Text shown |
Salone News

Sierra Leone: AIDS and the Chiefs

5 May 2006 at 22:08 | 570 views

By Our Correspondent

Sierra Leone’s National Aids Secretariat(NAS) has in recent days and weeks revamped its campaign in involving the country’s traditional rulers in the fight against the AIDS pandemic.

NAS has been been organizing workshops and seminars in all parts of the country, educating traditional rulers (tribal headmen and chiefs) on the causes of AIDS and its prevention. The knowledge the chiefs gain, the secretariat hopes,will be passed on to the grassroots and rural folks, most of whom are illiterate.

"It’s a process of teaching the teachers", a source at the secretariat told the Vanguard.

The most recent workshop or clinic organized by the secretariat is in Freetown in which the heads of the various ethnic groups in the capital were brought together to be sensitised about the ravages of AIDS, a disease which is gradually spreading in the country with 20 cases discovered each day, according to a secretariat official.

Data supplied |
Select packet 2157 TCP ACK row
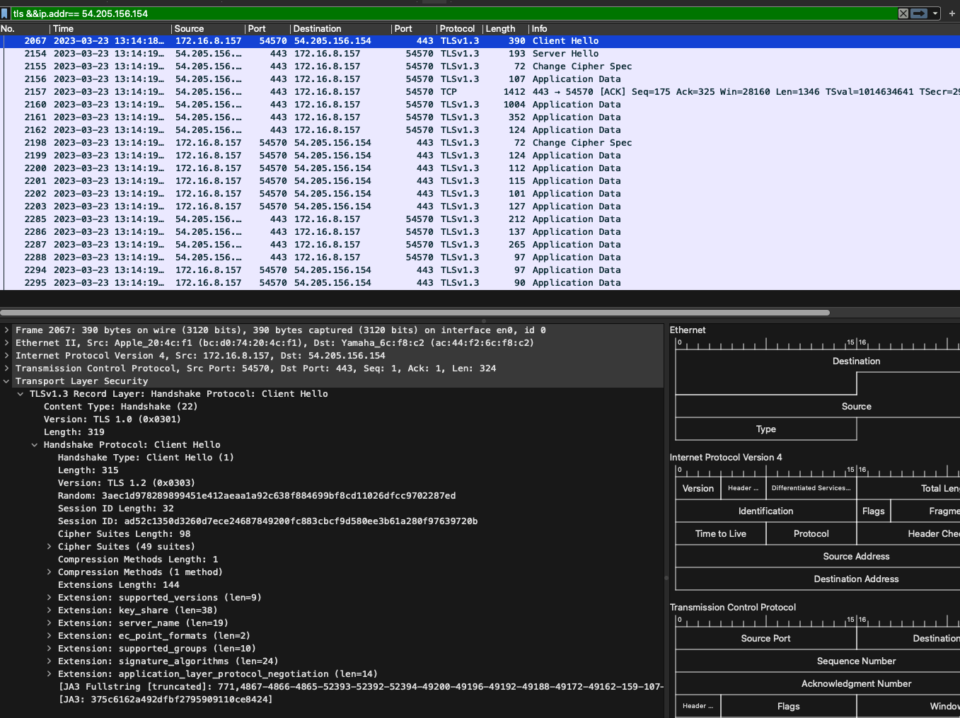 tap(300, 91)
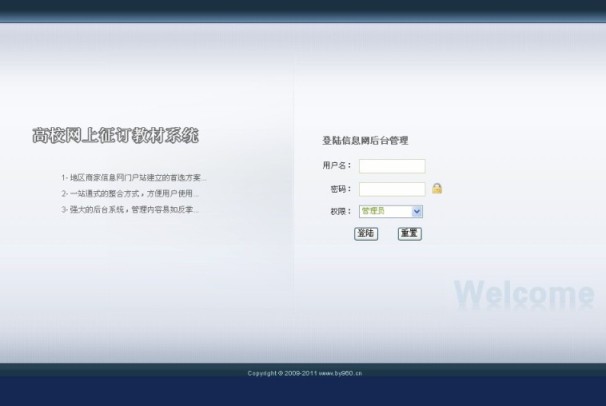Viewport: 606px width, 406px height.
Task: Select feature line 1 about 地区商家信息网
Action: [x=133, y=178]
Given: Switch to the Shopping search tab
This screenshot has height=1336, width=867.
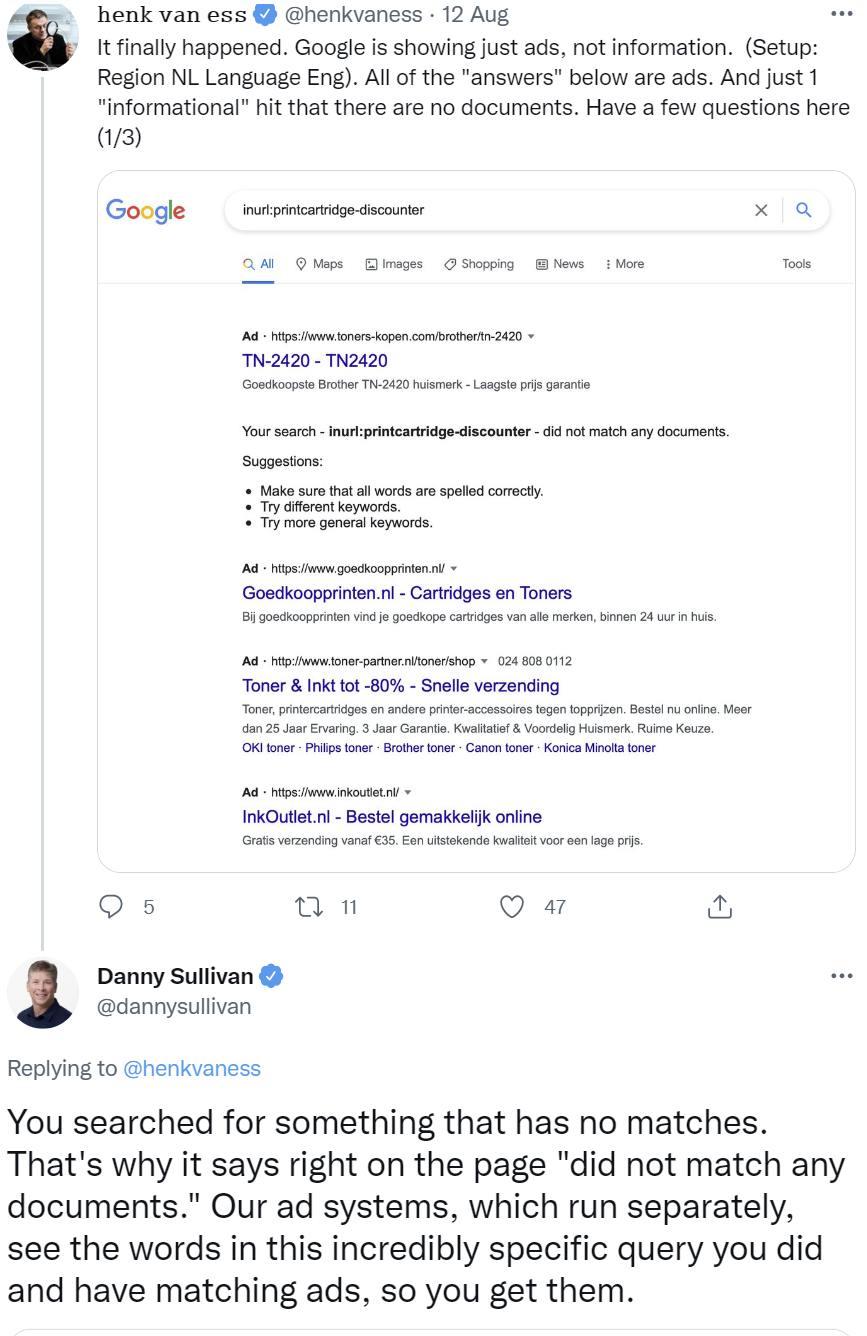Looking at the screenshot, I should point(478,264).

About this task | Repeat the part of the article on AIDS and the chiefs between "Salone News" and "told the Vanguard.", inclusive. The records can be set aside; they are not used here.

Response area |
Salone News

Sierra Leone: AIDS and the Chiefs

5 May 2006 at 22:08 | 570 views

By Our Correspondent

Sierra Leone’s National Aids Secretariat(NAS) has in recent days and weeks revamped its campaign in involving the country’s traditional rulers in the fight against the AIDS pandemic.

NAS has been been organizing workshops and seminars in all parts of the country, educating traditional rulers (tribal headmen and chiefs) on the causes of AIDS and its prevention. The knowledge the chiefs gain, the secretariat hopes,will be passed on to the grassroots and rural folks, most of whom are illiterate.

"It’s a process of teaching the teachers", a source at the secretariat told the Vanguard.